---------- TASK INPUT

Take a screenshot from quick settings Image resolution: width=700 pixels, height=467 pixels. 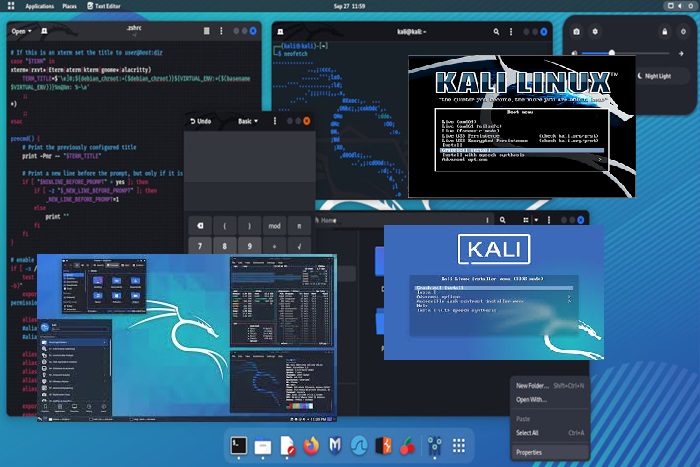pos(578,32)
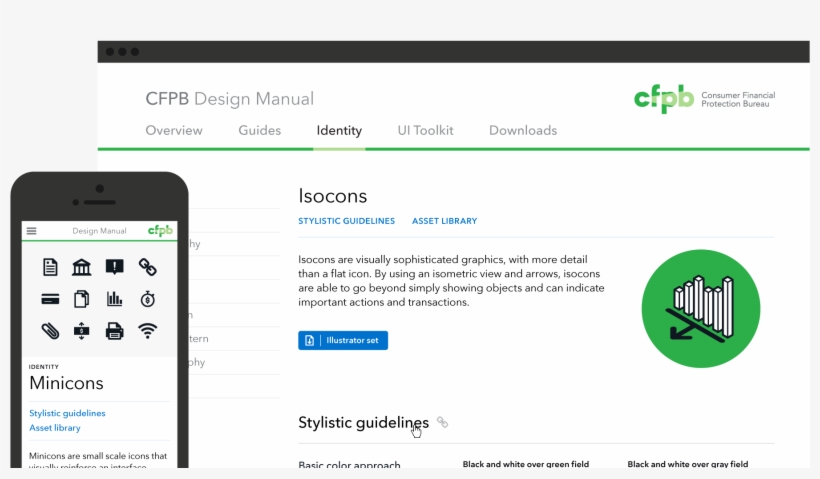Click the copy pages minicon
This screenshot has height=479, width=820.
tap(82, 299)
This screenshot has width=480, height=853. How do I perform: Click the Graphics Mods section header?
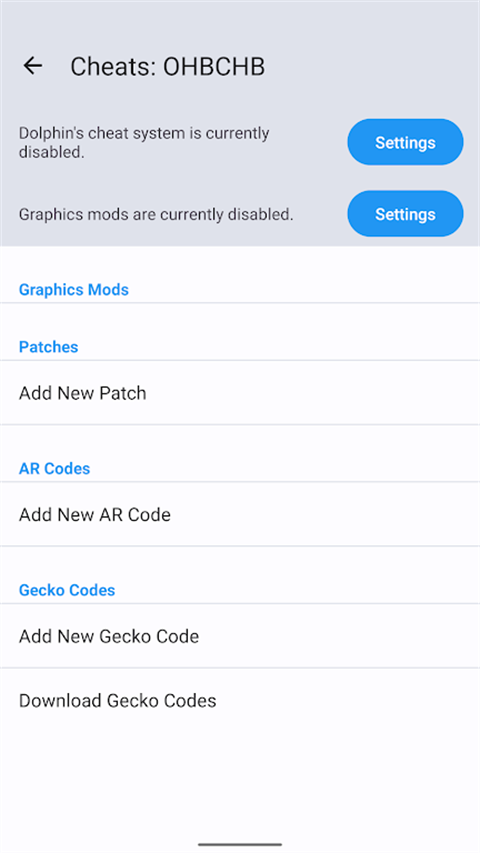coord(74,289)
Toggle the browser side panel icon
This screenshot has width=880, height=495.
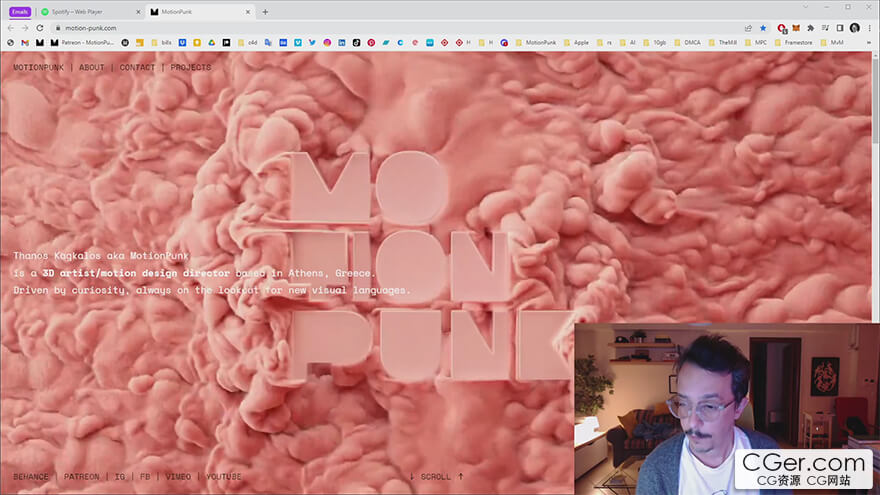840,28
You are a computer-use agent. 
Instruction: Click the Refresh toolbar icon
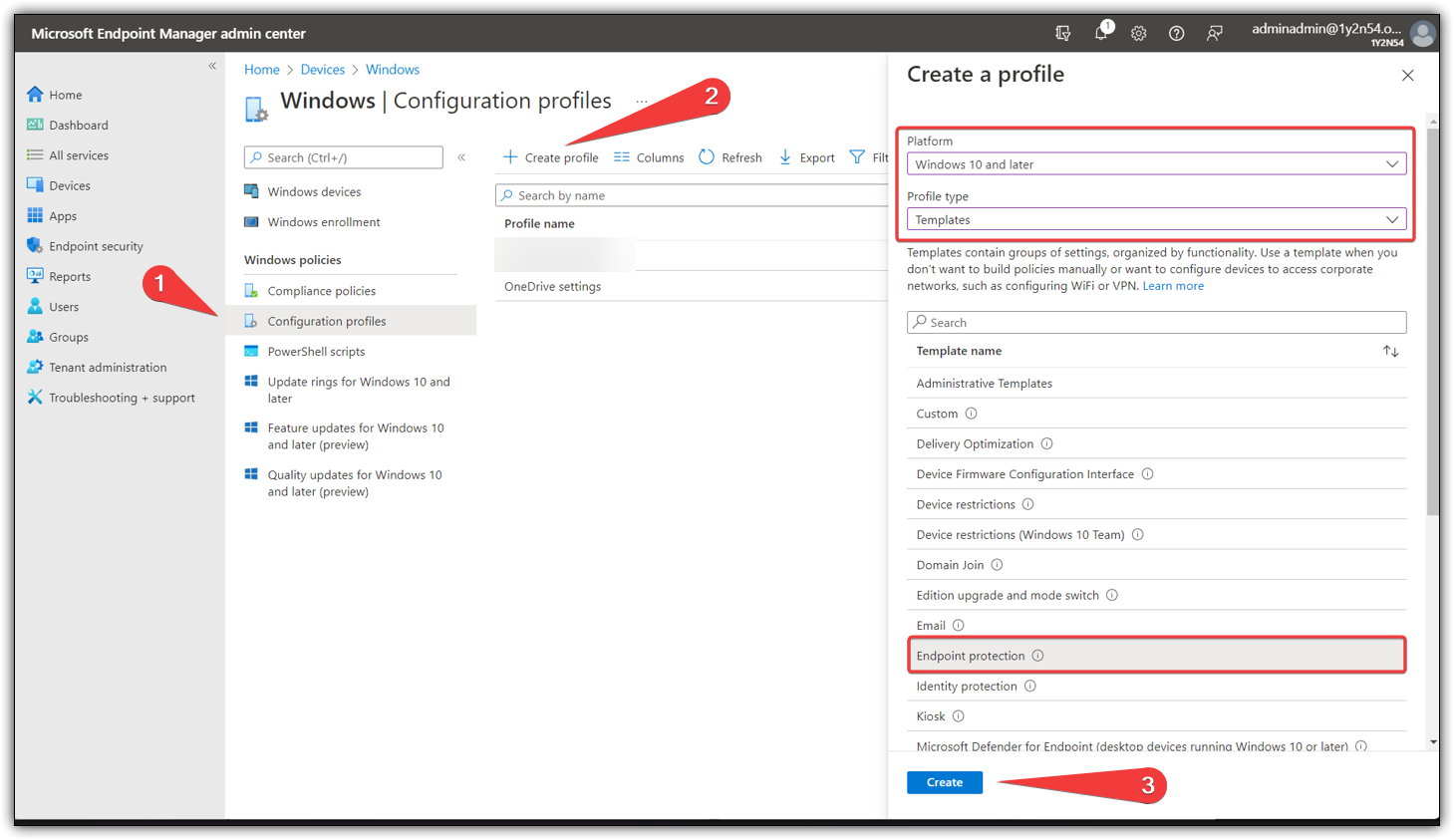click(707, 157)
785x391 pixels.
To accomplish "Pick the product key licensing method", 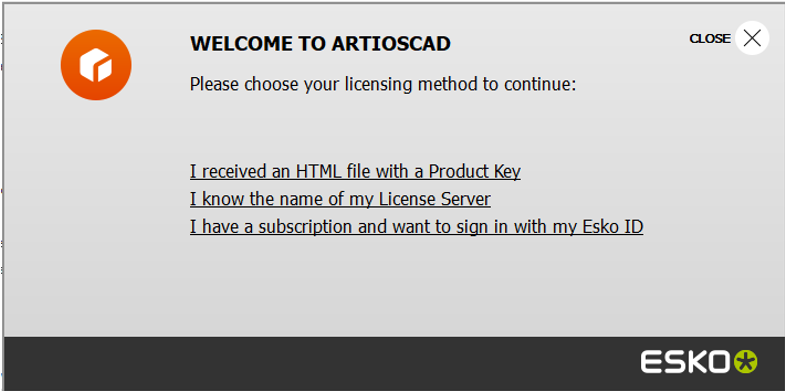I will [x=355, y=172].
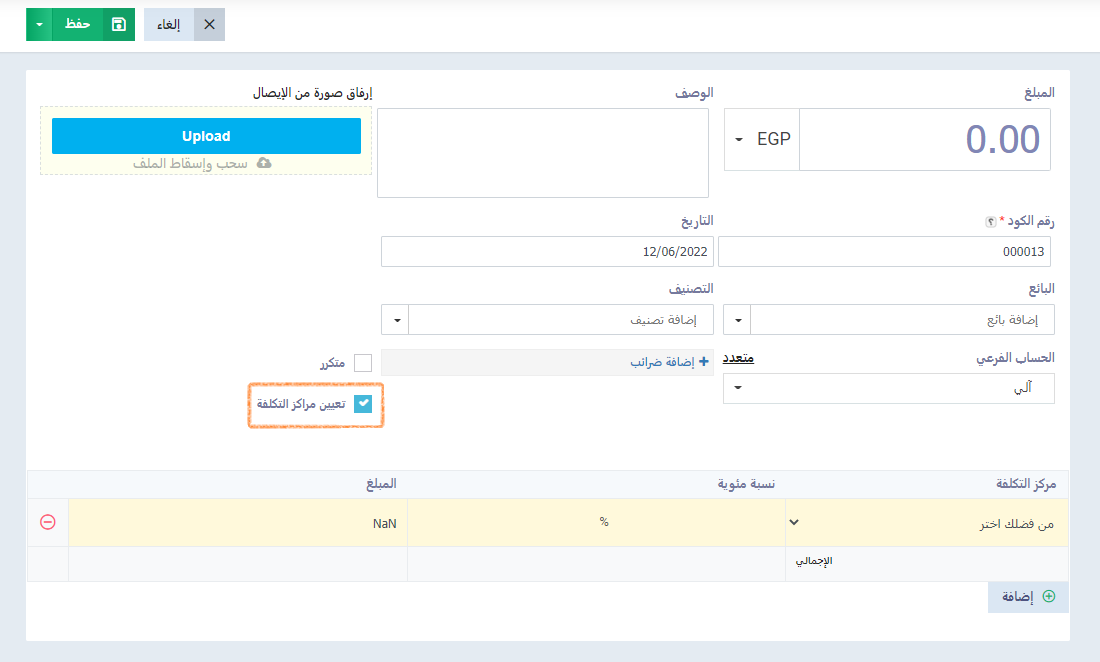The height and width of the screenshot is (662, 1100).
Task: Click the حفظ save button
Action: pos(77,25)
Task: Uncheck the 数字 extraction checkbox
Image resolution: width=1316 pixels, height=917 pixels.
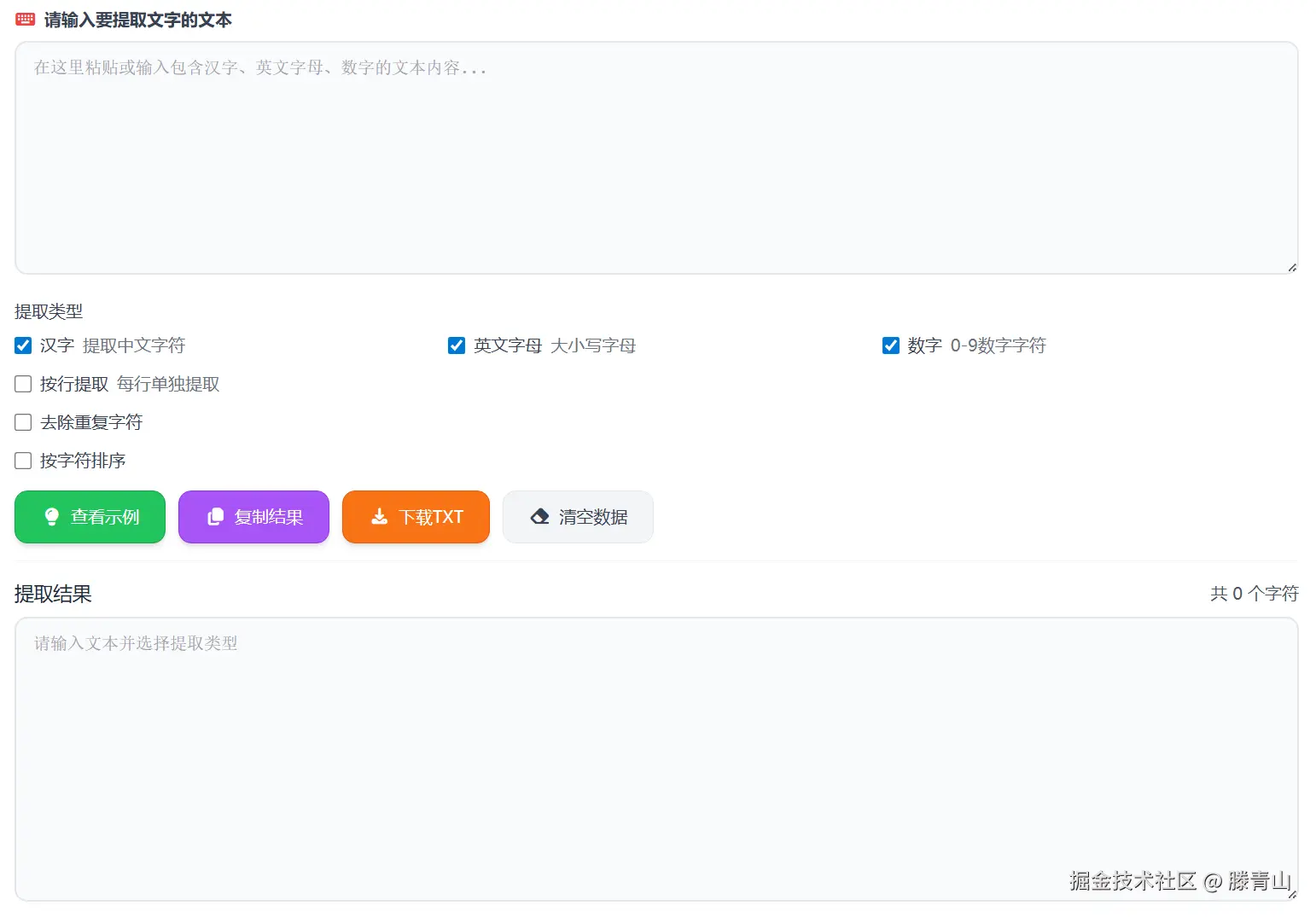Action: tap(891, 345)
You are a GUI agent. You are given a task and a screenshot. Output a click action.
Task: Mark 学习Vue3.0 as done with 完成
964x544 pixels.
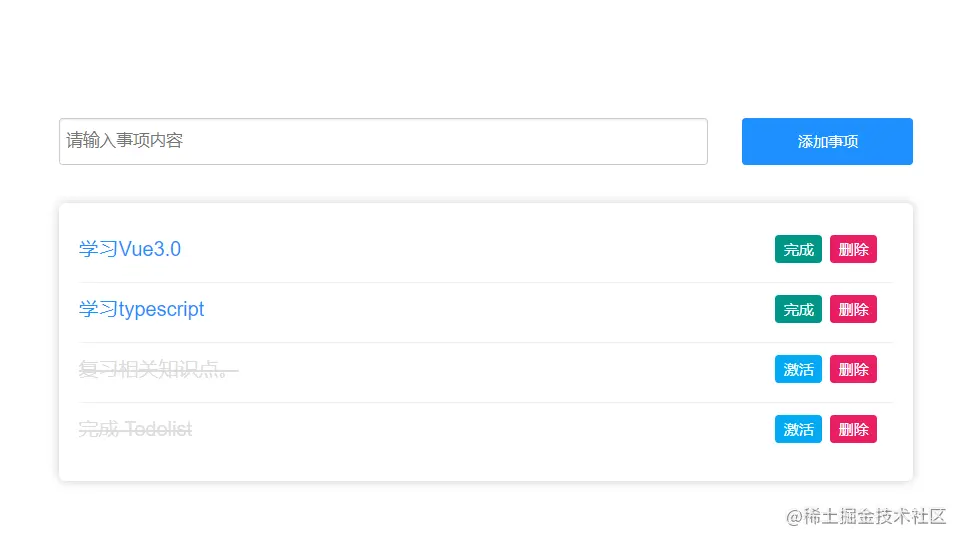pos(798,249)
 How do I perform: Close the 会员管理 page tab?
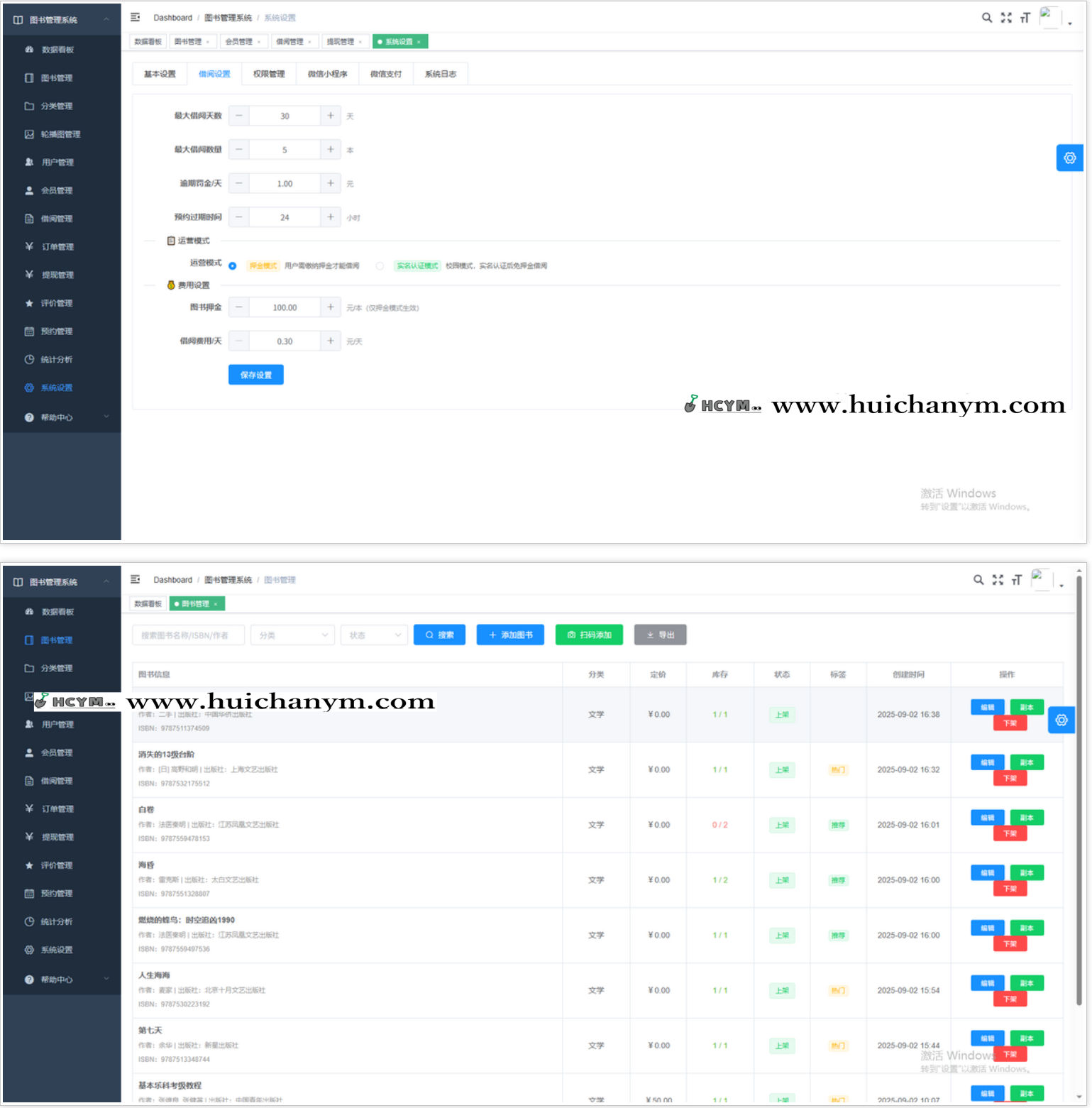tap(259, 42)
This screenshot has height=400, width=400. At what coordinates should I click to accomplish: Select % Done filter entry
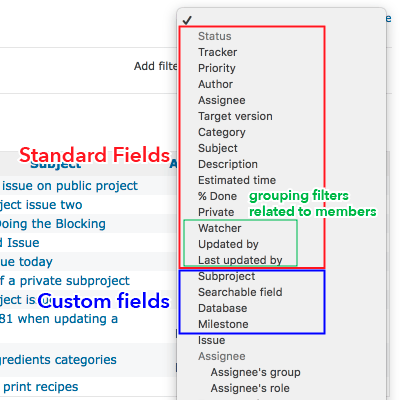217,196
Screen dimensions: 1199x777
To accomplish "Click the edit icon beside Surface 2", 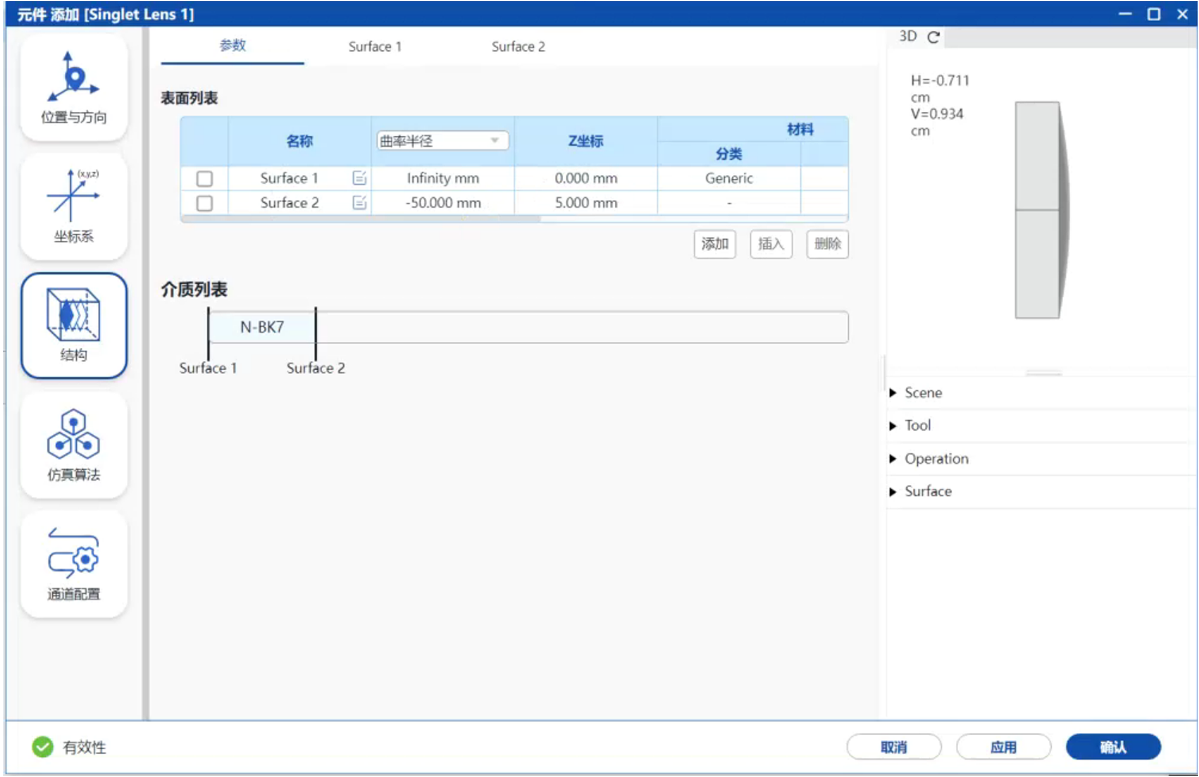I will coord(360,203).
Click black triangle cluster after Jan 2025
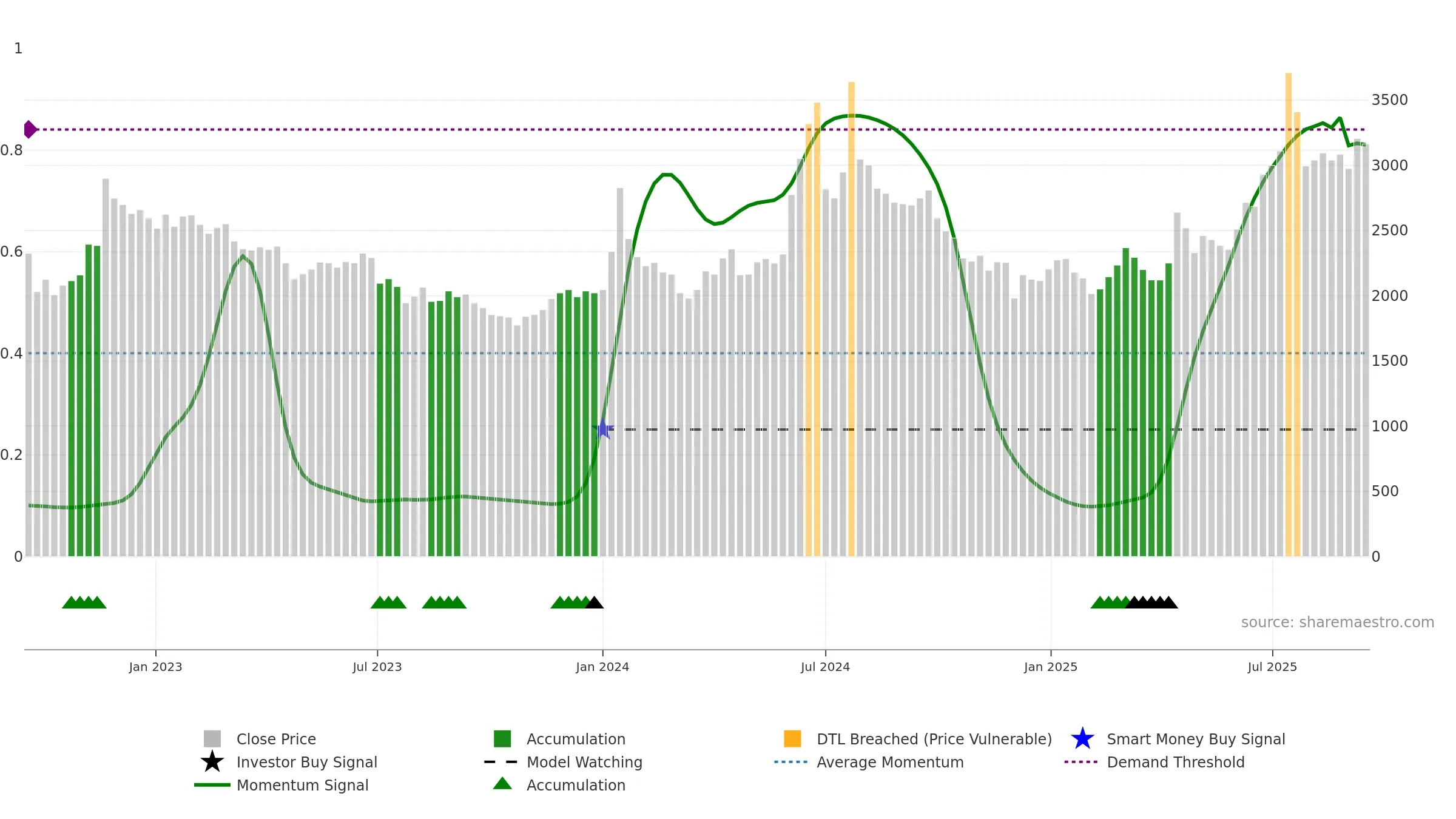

--------------------

PROBLEM REQUIREMENTS:
Gather and copy every line of the data in which the string "agent" is found.

RESULT BELOW:
You are a computer-use agent. 
You are a GUI agent. You are given a task and a screenshot. Output a click action.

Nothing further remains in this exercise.